Edit I clarified the question
searchTerms = ['ThisIsMySearchString(LSB)', 'OtherSearchTerm']
list = ['ThisIsMySearchString(LSB)OtherStuffInString', 'OtherStringsToSearch']
for item in searchTerms:
if (re.search(item, list, re.I)):
print('found item')
You can escape the (
in your regex to make it treat it not as a special character but rather one to match. so:
re.search('ThisIsMySearchString(LSB)', list, re.I)
becomes
re.search('ThisIsMySearchString\(LSB\)', list, re.I)
In general, you use \\
to escape the special character, like .
which becomes \\.
if you want to search on it.
Update
OK, now with new information, I would try to use Python's powerful batteries included features to find your terms. Something like:
searchTerms = ['ThisIsMySearchString(LSB)', 'OtherSearchTerm']

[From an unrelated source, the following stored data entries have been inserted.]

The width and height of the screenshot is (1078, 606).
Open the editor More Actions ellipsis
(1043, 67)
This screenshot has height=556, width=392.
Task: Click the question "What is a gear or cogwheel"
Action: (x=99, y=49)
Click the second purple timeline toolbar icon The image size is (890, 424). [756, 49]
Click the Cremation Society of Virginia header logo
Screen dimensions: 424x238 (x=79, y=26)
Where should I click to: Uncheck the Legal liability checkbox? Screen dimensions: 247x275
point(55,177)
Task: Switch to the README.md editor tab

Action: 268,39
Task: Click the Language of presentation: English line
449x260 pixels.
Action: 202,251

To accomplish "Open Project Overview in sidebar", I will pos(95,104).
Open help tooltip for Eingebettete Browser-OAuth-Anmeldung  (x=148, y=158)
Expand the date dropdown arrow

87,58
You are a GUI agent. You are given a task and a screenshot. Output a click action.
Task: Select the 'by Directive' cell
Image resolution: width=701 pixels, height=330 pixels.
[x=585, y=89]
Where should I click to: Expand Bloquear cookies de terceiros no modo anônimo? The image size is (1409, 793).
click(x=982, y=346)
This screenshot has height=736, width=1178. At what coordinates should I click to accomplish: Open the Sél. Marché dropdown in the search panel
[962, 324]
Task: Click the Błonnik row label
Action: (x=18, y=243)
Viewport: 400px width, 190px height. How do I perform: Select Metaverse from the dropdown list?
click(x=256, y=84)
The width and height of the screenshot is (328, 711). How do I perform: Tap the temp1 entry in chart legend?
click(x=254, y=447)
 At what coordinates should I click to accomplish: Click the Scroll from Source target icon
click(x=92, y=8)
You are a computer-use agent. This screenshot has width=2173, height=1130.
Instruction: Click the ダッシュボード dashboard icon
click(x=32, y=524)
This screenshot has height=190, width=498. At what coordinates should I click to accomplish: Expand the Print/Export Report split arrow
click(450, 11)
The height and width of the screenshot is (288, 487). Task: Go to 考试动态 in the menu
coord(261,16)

list = ['ThisIsMySearchString(LSB)OtherStuffInString', 'OtherStringsToSearch']
for term in searchTerms:
for item in list:
if term in item:
print(f'Found {term} in the list!')
which, for me, gives:
Found ThisIsMySearchString(LSB) in the list!
只需使用\\即可对括号进行转义。
if (re.search('ThisIsMySearchString\(LSB\)', list, re.I)):
Use re.escape
on your patterns first and then normally use re.search
. This assumes that you only have literal patterns and never want any special meaning in the patterns.
searchTerms = ['ThisIsMySearchString(LSB)', 'OtherSearchTerm']
list = ['ThisIsMySearchString(LSB)OtherStuffInString', 'OtherStringsToSearch']
for item in searchTerms:
for targetText in list:
if (re.search(re.escape(item), targetText, re.I)):
print('found item', item, 'in', targetText)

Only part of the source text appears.